-- PROVIDED RECORDS follows --

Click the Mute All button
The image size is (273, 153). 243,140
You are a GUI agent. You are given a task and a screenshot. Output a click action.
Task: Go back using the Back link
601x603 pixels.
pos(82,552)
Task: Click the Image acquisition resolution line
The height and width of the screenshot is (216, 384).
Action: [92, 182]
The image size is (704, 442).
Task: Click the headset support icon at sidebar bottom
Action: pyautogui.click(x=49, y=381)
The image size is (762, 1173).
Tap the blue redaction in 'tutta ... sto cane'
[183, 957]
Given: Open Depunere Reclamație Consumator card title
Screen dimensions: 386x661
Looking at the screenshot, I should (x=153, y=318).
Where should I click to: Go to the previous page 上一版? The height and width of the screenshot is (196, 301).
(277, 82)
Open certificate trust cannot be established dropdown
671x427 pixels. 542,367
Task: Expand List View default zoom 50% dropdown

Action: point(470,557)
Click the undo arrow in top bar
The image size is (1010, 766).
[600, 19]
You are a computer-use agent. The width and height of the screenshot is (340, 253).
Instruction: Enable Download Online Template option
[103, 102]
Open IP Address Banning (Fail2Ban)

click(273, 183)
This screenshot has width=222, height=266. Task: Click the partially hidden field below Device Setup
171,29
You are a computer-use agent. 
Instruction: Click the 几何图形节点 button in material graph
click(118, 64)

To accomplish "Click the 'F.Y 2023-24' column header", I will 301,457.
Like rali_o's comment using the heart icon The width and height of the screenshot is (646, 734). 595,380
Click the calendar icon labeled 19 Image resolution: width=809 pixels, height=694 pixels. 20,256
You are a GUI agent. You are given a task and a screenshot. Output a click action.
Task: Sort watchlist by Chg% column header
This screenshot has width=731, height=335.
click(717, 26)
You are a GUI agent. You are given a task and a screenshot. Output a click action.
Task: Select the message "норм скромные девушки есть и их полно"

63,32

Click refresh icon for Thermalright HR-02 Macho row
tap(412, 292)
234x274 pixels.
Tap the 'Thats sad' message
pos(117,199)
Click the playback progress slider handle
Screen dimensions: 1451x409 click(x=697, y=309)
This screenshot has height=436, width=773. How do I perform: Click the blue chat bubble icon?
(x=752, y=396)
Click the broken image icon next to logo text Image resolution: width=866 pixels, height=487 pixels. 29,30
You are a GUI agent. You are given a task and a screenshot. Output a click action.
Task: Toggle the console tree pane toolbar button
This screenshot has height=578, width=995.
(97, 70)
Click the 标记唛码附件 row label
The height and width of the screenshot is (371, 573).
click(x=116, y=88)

-- PROVIDED RECORDS concluded --

## [ACTION ITEM]
Looking at the listing above, count the lines that contain "header" and give nothing but the number.

## [RESULT]
2